Suspense in Ancient Greek Literature
Title | Suspense in Ancient Greek Literature PDF eBook |
Author | Ioannis M. Konstantakos |
Publisher | Walter de Gruyter GmbH & Co KG |
Total Pages | 449 |
Release | 2021-02-22 |
Genre | Literary Criticism |
ISBN | 311071552X |
The use of suspense in ancient literature attracts increasing attention in modern scholarship, but hitherto there has been no comprehensive work analysing the techniques of suspense through the various genres of the Classical literary canon. This volume aspires to fill such a gap, exploring the phenomenon of suspense in the earliest narrative writings of the western world, the literature of the ancient Greeks. The individual chapters focus on a wide range of poetic and prose genres (epic, drama, historiography, oratory, novel, and works of literary criticism) and examine the means by which ancient authors elicited emotions of tense expectation and fearful anticipation for the outcome of the story, the development of the plot, or the characters' fate. A variety of theoretical tools, from narratology and performance studies to psychological and cognitive approaches, are exploited to study the operation of suspense in the works under discussion. Suspenseful effects are analysed in a double perspective, both in terms of the artifices employed by authors and with regard to the responses and experiences of the audience. The volume will be useful to classical scholars, narratologists, and literary historians and theorists.
Ancient Greek Texts and Modern Narrative Theory
Title | Ancient Greek Texts and Modern Narrative Theory PDF eBook |
Author | Jonas Grethlein |
Publisher | Cambridge University Press |
Total Pages | 209 |
Release | 2023-04-30 |
Genre | History |
ISBN | 1009339559 |
The taxonomies of narratology have proven valuable tools for the analysis of ancient literature, but, since they were mostly forged in the analysis of modern novels, they have also occluded the distinct quality of ancient narrative and its understanding in antiquity. Ancient Greek Texts and Modern Narrative Theory paves the way for a new approach to ancient narrative that investigates its specific logic.
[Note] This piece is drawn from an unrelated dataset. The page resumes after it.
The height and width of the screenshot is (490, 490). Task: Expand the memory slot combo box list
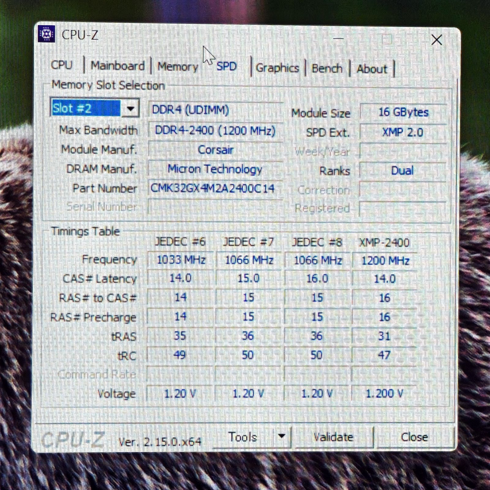pos(131,108)
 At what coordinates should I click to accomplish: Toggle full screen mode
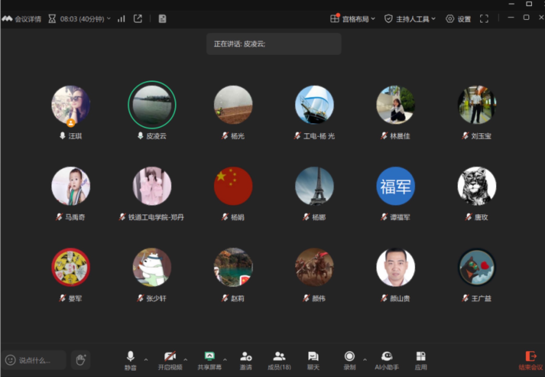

Jonas Grethlein's sophisticated discussion of a wide range of literary texts in conjunction with works of criticism sheds new light on such central issues as fictionality, voice, Theory of Mind and narrative motivation. The book provides classicists with an introduction to ancient views of narrative but is also a major contribution to a historically sensitive theory of narrative.
The Greeks and Their Past
Title | The Greeks and Their Past PDF eBook |
Author | Jonas Grethlein |
Publisher | Cambridge University Press |
Total Pages | 363 |
Release | 2010-02-04 |
Genre | History |
ISBN | 0521110777 |
Investigates literary memory in the fifth century BCE, covering poetry and oratory as well as the first Greek historians.